Task statement: Print out each entry below exactly, please.

Raw data:
---+---

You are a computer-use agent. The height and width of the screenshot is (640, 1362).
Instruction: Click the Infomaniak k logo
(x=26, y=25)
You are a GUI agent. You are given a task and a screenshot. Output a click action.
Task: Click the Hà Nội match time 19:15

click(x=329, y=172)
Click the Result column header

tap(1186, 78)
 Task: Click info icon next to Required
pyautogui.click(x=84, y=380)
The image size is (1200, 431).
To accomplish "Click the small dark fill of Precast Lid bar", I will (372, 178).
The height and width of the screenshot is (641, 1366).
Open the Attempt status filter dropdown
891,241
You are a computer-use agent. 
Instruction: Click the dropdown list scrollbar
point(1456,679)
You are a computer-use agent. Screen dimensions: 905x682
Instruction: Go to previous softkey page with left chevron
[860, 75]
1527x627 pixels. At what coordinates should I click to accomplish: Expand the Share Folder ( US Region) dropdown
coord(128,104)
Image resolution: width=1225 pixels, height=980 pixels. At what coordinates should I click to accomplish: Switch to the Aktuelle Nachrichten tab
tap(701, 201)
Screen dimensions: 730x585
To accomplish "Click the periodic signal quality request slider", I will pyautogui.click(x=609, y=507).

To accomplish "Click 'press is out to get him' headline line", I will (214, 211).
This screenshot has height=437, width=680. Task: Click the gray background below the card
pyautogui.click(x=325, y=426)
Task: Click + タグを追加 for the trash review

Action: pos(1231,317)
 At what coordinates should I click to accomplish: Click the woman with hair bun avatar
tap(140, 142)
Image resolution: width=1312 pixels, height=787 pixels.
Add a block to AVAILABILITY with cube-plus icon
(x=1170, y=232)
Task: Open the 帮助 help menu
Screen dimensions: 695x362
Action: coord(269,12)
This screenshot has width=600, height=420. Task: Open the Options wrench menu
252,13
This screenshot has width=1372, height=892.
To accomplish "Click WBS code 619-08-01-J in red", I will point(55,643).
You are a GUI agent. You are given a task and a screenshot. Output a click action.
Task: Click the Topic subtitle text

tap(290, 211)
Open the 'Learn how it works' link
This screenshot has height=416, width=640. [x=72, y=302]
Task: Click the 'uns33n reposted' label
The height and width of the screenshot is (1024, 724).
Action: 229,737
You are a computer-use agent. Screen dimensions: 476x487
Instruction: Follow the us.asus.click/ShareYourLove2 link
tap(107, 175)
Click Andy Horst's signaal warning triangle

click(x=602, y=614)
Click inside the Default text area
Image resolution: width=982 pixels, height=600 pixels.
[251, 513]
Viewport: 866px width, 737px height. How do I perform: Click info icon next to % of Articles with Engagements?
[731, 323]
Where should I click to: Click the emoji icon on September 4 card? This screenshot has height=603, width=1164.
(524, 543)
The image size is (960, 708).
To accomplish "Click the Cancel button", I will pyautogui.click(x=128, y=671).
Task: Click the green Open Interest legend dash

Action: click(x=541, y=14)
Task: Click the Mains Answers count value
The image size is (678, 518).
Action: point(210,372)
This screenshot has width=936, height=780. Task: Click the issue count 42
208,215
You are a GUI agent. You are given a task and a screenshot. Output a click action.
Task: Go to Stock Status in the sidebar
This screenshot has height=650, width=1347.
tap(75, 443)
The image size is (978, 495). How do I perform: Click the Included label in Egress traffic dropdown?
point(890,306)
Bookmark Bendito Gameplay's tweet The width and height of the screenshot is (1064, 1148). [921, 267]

---+---

Task output:
You are a computer-use agent. The height and width of the screenshot is (640, 1362).
Instruction: Click the Infomaniak k logo
(x=26, y=25)
You are a GUI agent. You are given a task and a screenshot. Output a click action.
Task: Click the Hà Nội match time 19:15

click(x=329, y=172)
Click the Result column header

tap(1186, 78)
 Task: Click info icon next to Required
pyautogui.click(x=84, y=380)
The image size is (1200, 431).
To accomplish "Click the small dark fill of Precast Lid bar", I will (372, 178).
The height and width of the screenshot is (641, 1366).
Open the Attempt status filter dropdown
891,241
You are a computer-use agent. 
Instruction: Click the dropdown list scrollbar
point(1456,679)
You are a computer-use agent. Screen dimensions: 905x682
Instruction: Go to previous softkey page with left chevron
[860, 75]
1527x627 pixels. At what coordinates should I click to accomplish: Expand the Share Folder ( US Region) dropdown
coord(128,104)
Image resolution: width=1225 pixels, height=980 pixels. At what coordinates should I click to accomplish: Switch to the Aktuelle Nachrichten tab
tap(701, 201)
Screen dimensions: 730x585
To accomplish "Click the periodic signal quality request slider", I will pyautogui.click(x=609, y=507).

To accomplish "Click 'press is out to get him' headline line", I will (214, 211).
This screenshot has height=437, width=680. Task: Click the gray background below the card
pyautogui.click(x=325, y=426)
Task: Click + タグを追加 for the trash review

Action: pos(1231,317)
 At what coordinates should I click to accomplish: Click the woman with hair bun avatar
tap(140, 142)
Image resolution: width=1312 pixels, height=787 pixels.
Add a block to AVAILABILITY with cube-plus icon
(x=1170, y=232)
Task: Open the 帮助 help menu
Screen dimensions: 695x362
Action: coord(269,12)
This screenshot has width=600, height=420. Task: Open the Options wrench menu
252,13
This screenshot has width=1372, height=892.
To accomplish "Click WBS code 619-08-01-J in red", I will point(55,643).
You are a GUI agent. You are given a task and a screenshot. Output a click action.
Task: Click the Topic subtitle text

tap(290, 211)
Open the 'Learn how it works' link
This screenshot has height=416, width=640. [x=72, y=302]
Task: Click the 'uns33n reposted' label
The height and width of the screenshot is (1024, 724).
Action: 229,737
You are a computer-use agent. Screen dimensions: 476x487
Instruction: Follow the us.asus.click/ShareYourLove2 link
tap(107, 175)
Click Andy Horst's signaal warning triangle

click(x=602, y=614)
Click inside the Default text area
Image resolution: width=982 pixels, height=600 pixels.
[251, 513]
Viewport: 866px width, 737px height. How do I perform: Click info icon next to % of Articles with Engagements?
[731, 323]
Where should I click to: Click the emoji icon on September 4 card? This screenshot has height=603, width=1164.
(524, 543)
The image size is (960, 708).
To accomplish "Click the Cancel button", I will pyautogui.click(x=128, y=671).
Task: Click the green Open Interest legend dash

Action: click(x=541, y=14)
Task: Click the Mains Answers count value
The image size is (678, 518).
Action: point(210,372)
This screenshot has width=936, height=780. Task: Click the issue count 42
208,215
You are a GUI agent. You are given a task and a screenshot. Output a click action.
Task: Go to Stock Status in the sidebar
This screenshot has height=650, width=1347.
tap(75, 443)
The image size is (978, 495). How do I perform: Click the Included label in Egress traffic dropdown?
point(890,306)
Bookmark Bendito Gameplay's tweet The width and height of the screenshot is (1064, 1148). [921, 267]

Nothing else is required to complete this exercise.